EXERCISE:
Set down each line of the data below exactly.
(Beginning of DATA EXTRACTS)
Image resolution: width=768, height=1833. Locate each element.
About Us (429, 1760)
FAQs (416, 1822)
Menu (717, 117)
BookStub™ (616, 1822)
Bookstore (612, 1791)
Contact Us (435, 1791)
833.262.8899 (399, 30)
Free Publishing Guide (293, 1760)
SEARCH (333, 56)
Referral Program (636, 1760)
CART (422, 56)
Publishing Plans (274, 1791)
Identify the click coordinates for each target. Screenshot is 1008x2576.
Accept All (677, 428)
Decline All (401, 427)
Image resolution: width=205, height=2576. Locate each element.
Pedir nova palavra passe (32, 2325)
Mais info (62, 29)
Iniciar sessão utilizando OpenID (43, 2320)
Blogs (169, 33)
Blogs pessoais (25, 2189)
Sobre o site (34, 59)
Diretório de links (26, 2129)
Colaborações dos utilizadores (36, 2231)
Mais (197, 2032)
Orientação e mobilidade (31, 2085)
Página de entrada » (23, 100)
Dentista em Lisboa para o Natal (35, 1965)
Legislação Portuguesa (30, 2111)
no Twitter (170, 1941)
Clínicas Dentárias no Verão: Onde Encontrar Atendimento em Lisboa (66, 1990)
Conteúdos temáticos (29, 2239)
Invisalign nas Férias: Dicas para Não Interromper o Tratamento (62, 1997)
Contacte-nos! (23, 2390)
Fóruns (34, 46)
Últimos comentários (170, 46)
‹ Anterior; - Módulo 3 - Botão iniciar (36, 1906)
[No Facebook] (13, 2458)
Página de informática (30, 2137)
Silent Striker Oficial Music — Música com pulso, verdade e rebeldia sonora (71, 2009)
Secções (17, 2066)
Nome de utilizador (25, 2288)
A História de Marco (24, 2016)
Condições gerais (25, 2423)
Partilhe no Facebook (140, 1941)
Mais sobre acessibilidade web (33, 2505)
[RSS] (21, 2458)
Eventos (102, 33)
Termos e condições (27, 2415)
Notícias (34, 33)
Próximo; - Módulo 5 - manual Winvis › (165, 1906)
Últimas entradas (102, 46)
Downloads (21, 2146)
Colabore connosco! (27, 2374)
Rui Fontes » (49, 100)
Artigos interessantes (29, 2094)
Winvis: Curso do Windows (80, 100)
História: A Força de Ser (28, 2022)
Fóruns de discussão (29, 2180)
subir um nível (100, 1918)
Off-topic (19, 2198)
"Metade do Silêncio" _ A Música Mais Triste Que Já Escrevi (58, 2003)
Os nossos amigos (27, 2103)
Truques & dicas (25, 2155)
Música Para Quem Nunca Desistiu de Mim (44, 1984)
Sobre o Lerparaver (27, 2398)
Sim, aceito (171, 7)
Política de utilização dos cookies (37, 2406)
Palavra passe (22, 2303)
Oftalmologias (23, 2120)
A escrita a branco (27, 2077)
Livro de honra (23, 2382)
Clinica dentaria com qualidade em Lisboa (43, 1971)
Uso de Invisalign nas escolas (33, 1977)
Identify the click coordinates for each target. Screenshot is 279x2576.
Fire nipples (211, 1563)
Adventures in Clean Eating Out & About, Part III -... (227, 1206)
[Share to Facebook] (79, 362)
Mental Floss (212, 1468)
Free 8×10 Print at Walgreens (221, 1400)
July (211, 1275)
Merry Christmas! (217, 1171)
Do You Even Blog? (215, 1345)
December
(End of DATA EXTRACTS)
RESPONSE TO THE EXERCISE:
Image resolution: width=768, height=1833. Locate each element.
About Us (429, 1760)
FAQs (416, 1822)
Menu (717, 117)
BookStub™ (616, 1822)
Bookstore (612, 1791)
Contact Us (435, 1791)
833.262.8899 (399, 30)
Free Publishing Guide (293, 1760)
SEARCH (333, 56)
Referral Program (636, 1760)
CART (422, 56)
Publishing Plans (274, 1791)
Identify the click coordinates for each target. Screenshot is 1008x2576.
Accept All (677, 428)
Decline All (401, 427)
Image resolution: width=205, height=2576. Locate each element.
Pedir nova palavra passe (32, 2325)
Mais info (62, 29)
Iniciar sessão utilizando OpenID (43, 2320)
Blogs (169, 33)
Blogs pessoais (25, 2189)
Sobre o site (34, 59)
Diretório de links (26, 2129)
Colaborações dos utilizadores (36, 2231)
Mais (197, 2032)
Orientação e mobilidade (31, 2085)
Página de entrada » (23, 100)
Dentista em Lisboa para o Natal (35, 1965)
Legislação Portuguesa (30, 2111)
no Twitter (170, 1941)
Clínicas Dentárias no Verão: Onde Encontrar Atendimento em Lisboa (66, 1990)
Conteúdos temáticos (29, 2239)
Invisalign nas Férias: Dicas para Não Interromper o Tratamento (62, 1997)
Contacte-nos! (23, 2390)
Fóruns (34, 46)
Últimos comentários (170, 46)
‹ Anterior; - Módulo 3 - Botão iniciar (36, 1906)
[No Facebook] (13, 2458)
Página de informática (30, 2137)
Silent Striker Oficial Music — Música com pulso, verdade e rebeldia sonora (71, 2009)
Secções (17, 2066)
Nome de utilizador (25, 2288)
A História de Marco (24, 2016)
Condições gerais (25, 2423)
Partilhe no Facebook (140, 1941)
Mais sobre acessibilidade web (33, 2505)
[RSS] (21, 2458)
Eventos (102, 33)
Termos e condições (27, 2415)
Notícias (34, 33)
Próximo; - Módulo 5 - manual Winvis › (165, 1906)
Últimas entradas (102, 46)
Downloads (21, 2146)
Colabore connosco! (27, 2374)
Rui Fontes » (49, 100)
Artigos interessantes (29, 2094)
Winvis: Curso do Windows (80, 100)
História: A Força de Ser (28, 2022)
Fóruns de discussão (29, 2180)
subir um nível (100, 1918)
Off-topic (19, 2198)
"Metade do Silêncio" _ A Música Mais Triste Que Já Escrevi (58, 2003)
Os nossos amigos (27, 2103)
Truques & dicas (25, 2155)
Música Para Quem Nunca Desistiu de Mim (44, 1984)
Sobre o Lerparaver (27, 2398)
Sim, aceito (171, 7)
Política de utilização dos cookies (37, 2406)
Palavra passe (22, 2303)
Oftalmologias (23, 2120)
A escrita a branco (27, 2077)
Livro de honra (23, 2382)
Clinica dentaria com qualidade em Lisboa (43, 1971)
Uso de Invisalign nas escolas (33, 1977)
Identify the click coordinates for each target. Screenshot is 279x2576.
Fire nipples (211, 1563)
Adventures in Clean Eating Out & About, Part III -... (227, 1206)
[Share to Facebook] (79, 362)
Mental Floss (212, 1468)
Free 8×10 Print at Walgreens (221, 1400)
July (211, 1275)
Merry Christmas! (217, 1171)
Do You Even Blog? (215, 1345)
December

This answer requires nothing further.